Natyam is poetry in motion. Tracing its hoary origins in
the Natya Sastra, written by the great sage Bharata, it
is a highly traditional & stylized dance form.
Crystallised in the cast-iron mould of Bharata's
technique, this art form grossly disallows new-fangled
innovations or gimmicks except in repertoire & forms
of presentation. Bharata Natyam has been immortalised in
successive generations, as much by the sinuous grace of
great dancers as by the nimble fingers of renowned
sculptors who have demonstrated the perfection of
Bharata's technique in the flowing lines of temple
structures. Bharathanatyam's blend of the abstract &
the emotional is derived from its fusion of two prime
elements, nritta (pure dance or dance without
interpretive meaning) & nritya (expressive dance).
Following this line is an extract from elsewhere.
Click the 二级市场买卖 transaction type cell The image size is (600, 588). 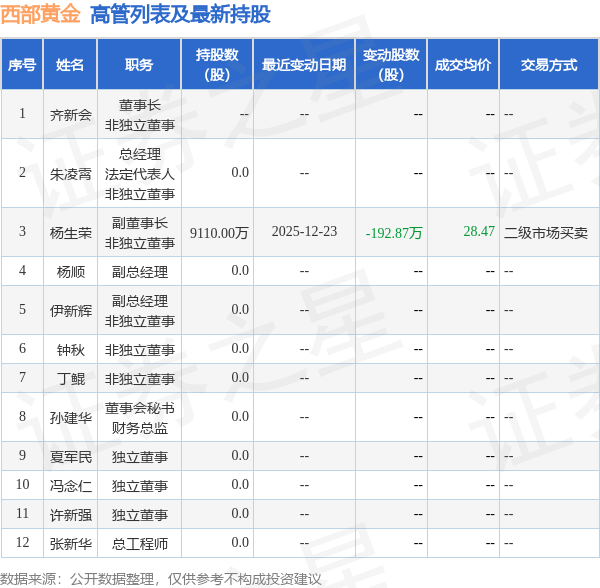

Bharathanatyam derives much of its intense, dramatic
impact from the juxtaposition & contrast with which
both elements are utilised. Nritta comprises adavus,
which are the basic dance units of Bharathanatyam. Each
adavu contains 3 essential elements, a basic standing
position (sthanaka), movement of the legs & feet
(chari) & decorative hand gestures (nritta-hasta).
In 1917, Rabindranath Tagore introduced dance into the curriculum of the cultural centre, Shanthiniketan. In 1926, E.Krishna Iyer, a lawyer of Madras, after failing in efforts to secure audiences for the hereditary devadasi temple dancers, studied Bharathanatyam himself & performed before respectable gps. dresses as a traditional devadasi dancer.Pandanallur Meenakshi Sundaram Pillai for Bharatanatyam, Vallathol Narayan Menon for Kathakali dance & drama, Guru Krishnan Panicker for Mohini Attam are few of the great teachers who gave their heart & soul for the growth & sustainment of the various forms.
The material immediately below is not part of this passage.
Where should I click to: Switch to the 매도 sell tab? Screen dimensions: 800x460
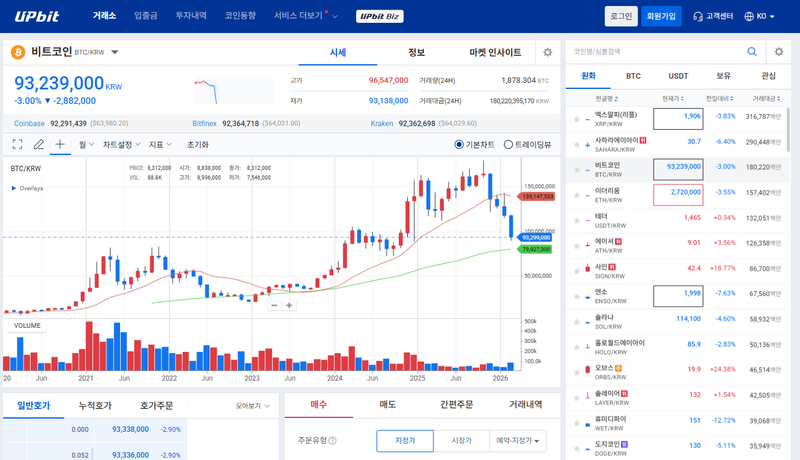[x=387, y=405]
Its present form was evolved by the Tanjore quartet namely Poniah Pillai & brothers. Earlier variedly known as Dasi Attam & Sadir, it was practised by Devadasis of the South Indian temples. It went into disrepute due to economic & social conditions & it was Rukmini Devi who gave it new life & respectability. Its format consists of Alarippu (invocation), Jathi Swaram (note combinations), Shabdam (notes & lyrics), Varnam (a combination of pure dance & abhinaya), lighter items like Padams & Javalis(all erotic) & finally the Thillana (again pure dance). On par with Rukmini Devi, there was Bala Saraswati, the Queen of Bharatanatyam.